Exercise objective – Provide an exact transcription of all the records.
*** Opening Records provided ***
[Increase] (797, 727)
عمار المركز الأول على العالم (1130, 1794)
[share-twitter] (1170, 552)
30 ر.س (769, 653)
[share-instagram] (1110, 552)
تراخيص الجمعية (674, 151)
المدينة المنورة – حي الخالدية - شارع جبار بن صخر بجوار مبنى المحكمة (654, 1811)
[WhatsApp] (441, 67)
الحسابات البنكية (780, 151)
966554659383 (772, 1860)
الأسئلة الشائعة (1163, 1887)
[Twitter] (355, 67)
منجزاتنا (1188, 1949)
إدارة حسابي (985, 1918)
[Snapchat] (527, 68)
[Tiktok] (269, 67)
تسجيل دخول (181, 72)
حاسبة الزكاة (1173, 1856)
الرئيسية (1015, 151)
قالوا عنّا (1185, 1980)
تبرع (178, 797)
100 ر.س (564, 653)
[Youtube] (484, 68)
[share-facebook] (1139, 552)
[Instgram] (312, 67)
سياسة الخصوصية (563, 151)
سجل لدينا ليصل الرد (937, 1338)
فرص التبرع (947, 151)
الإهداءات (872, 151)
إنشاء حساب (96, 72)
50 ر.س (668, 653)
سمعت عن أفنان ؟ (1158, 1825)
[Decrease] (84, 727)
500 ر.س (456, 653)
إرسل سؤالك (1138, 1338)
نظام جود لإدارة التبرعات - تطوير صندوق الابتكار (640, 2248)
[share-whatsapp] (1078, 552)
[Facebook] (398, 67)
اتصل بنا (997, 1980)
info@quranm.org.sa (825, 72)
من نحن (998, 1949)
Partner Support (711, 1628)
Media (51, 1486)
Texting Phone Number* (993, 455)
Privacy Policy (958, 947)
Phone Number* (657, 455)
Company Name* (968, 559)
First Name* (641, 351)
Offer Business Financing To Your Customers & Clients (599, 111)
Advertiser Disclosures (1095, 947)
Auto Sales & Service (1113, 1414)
*** Closing Records provided ***
Task answer –
[Increase] (797, 727)
عمار المركز الأول على العالم (1130, 1794)
[share-twitter] (1170, 552)
30 ر.س (769, 653)
[share-instagram] (1110, 552)
تراخيص الجمعية (674, 151)
المدينة المنورة – حي الخالدية - شارع جبار بن صخر بجوار مبنى المحكمة (654, 1811)
[WhatsApp] (441, 67)
الحسابات البنكية (780, 151)
966554659383 (772, 1860)
الأسئلة الشائعة (1163, 1887)
[Twitter] (355, 67)
منجزاتنا (1188, 1949)
إدارة حسابي (985, 1918)
[Snapchat] (527, 68)
[Tiktok] (269, 67)
تسجيل دخول (181, 72)
حاسبة الزكاة (1173, 1856)
الرئيسية (1015, 151)
قالوا عنّا (1185, 1980)
تبرع (178, 797)
100 ر.س (564, 653)
[Youtube] (484, 68)
[share-facebook] (1139, 552)
[Instgram] (312, 67)
سياسة الخصوصية (563, 151)
سجل لدينا ليصل الرد (937, 1338)
فرص التبرع (947, 151)
الإهداءات (872, 151)
إنشاء حساب (96, 72)
50 ر.س (668, 653)
سمعت عن أفنان ؟ (1158, 1825)
[Decrease] (84, 727)
500 ر.س (456, 653)
إرسل سؤالك (1138, 1338)
نظام جود لإدارة التبرعات - تطوير صندوق الابتكار (640, 2248)
[share-whatsapp] (1078, 552)
[Facebook] (398, 67)
اتصل بنا (997, 1980)
info@quranm.org.sa (825, 72)
من نحن (998, 1949)
Partner Support (711, 1628)
Media (51, 1486)
Texting Phone Number* (993, 455)
Privacy Policy (958, 947)
Phone Number* (657, 455)
Company Name* (968, 559)
First Name* (641, 351)
Offer Business Financing To Your Customers & Clients (599, 111)
Advertiser Disclosures (1095, 947)
Auto Sales & Service (1113, 1414)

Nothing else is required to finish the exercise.